Friday 19 Feb, 7pm            
Victoria Garden Greenhouse 
60 mins 

Theatre , Improv ,

Overall good fun all over now

Review by Cate Prestidge 20th Feb 2016

The team who brought us Improv Combat: Age of Hamiltron in 2015, are back with a new show using the dramatic construct of channel hopping. It’s a nifty idea for an improvised show; giving the audience recognizable starting points and the performers some structure to work from. On the opening night of this year’s Hamilton Gardens Arts Festival, the audience have come prepared to sit back and enjoy the laughs and the performers are soon into it with host Dave Taylor calling out offers and programme names.

‘Turf Warfare’ sees a bare chested Rayzillian (David Bowers-Mason) take the stage ‘Survivor’-style to narrate us through the highly charged, emotional challenges of island life. Relationships start and are instantly betrayed in trembling pieces to camera (the audience). Emma Koretz and Alice McConnochie perfectly satirise the vacuous over disclosure of this genre, with Koretz’s rapid fire, repetitive affirmations picking up the laughs.

Cue the channel change to ‘Pamela the Traveller’, which milks the careful speech and audience participation of children’s TV. “Goodness me! Nightmare has stolen the soap! What will we do?” Chirpy, bossy Pamela (played with a touch of steel by McConnochie) and devoted Mr Puddlesworth (Koretz) take off to France in pursuit on a magic carpet (of course!). Cue Bowers-Mason in a wonderfully dreadful French accent as Monsieur Croissant, and a galloping Ross McLeod as ‘Nightmare’, the inexplicable soap thief. Total nonsense, but great fun and the enjoyment and team work of the performers is particularly strong in this sequence.

‘Gardens Medical’ gives us a simmering soap opera romance, a devastating death, distant stares, hasty exits and trembling lips. Some great character connections are established in these sequences and the recurring themes work well.  Taylor throws some props at the performers for the ‘ad break’ with McLeod particularly fine, in his shouty pitch, up and down the aisle selling “Pukekos! Pukekos! Pukekos! We’ve got thousands!” and in his one word, poignant and breathy luxury perfume pitch: “Dettol.”

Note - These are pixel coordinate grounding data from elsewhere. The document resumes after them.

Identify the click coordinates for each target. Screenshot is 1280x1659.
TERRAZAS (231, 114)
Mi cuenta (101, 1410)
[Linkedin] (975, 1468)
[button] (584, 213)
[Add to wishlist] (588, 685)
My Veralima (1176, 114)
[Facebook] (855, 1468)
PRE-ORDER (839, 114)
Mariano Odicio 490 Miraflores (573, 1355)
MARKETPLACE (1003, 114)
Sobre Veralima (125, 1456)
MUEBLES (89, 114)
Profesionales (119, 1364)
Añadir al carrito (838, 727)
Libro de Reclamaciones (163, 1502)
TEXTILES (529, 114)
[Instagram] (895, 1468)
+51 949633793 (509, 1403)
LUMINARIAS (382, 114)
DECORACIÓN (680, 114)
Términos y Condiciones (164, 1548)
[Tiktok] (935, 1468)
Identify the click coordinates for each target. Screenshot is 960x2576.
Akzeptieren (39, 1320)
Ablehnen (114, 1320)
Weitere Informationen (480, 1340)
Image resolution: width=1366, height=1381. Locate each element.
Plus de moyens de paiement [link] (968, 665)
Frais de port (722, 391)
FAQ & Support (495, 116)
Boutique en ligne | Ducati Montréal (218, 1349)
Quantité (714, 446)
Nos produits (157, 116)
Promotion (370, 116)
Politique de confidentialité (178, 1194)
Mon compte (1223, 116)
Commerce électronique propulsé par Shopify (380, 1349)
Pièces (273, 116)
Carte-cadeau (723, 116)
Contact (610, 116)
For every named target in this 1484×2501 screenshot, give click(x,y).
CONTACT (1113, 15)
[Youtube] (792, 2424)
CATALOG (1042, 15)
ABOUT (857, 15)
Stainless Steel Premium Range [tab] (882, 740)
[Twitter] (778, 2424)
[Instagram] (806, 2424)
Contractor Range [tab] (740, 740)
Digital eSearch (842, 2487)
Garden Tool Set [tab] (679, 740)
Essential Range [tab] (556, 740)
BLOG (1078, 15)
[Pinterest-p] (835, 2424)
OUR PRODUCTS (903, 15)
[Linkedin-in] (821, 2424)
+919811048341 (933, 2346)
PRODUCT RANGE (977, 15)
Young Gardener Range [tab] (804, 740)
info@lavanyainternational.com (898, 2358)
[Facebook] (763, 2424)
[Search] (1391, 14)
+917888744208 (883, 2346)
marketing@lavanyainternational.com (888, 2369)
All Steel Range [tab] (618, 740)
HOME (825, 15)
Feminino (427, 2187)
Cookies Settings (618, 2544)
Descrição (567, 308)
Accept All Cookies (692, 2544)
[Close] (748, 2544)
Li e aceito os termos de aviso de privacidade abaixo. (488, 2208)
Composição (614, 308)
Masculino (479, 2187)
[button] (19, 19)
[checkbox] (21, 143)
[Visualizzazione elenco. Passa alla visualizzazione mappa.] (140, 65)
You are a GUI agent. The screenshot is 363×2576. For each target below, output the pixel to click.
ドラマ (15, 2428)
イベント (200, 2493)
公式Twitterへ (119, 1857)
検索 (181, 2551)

Occasional noise from a music event nearby is audible, but doesn’t detract and the cast finishes strongly with a ‘Turf Warfare’ challenge in slo-mo up the aisle. Great physicality from McLeod, McConnochie and Koretz battling it out to witty commentary by Bowers-Mason. Koretz’s facial mobility in this sequence is a real highlight.

The show perfectly suits our group of adults and kids aged from 11-20 and showcases the skills of the cast. Keeping largely the same characters avoids the confusion you sometimes get with improv and the format allows for extensions of offers and ideas in previous scenes. The audience forgives a few hesitations and misfires (like the song about France, with nothing rhyming with France) as the cast carries them off with confidence and humour.

Overall, good fun, although it’s a shame it is just on for one night. I look forward to seeing more from The Performance Guild in 2016.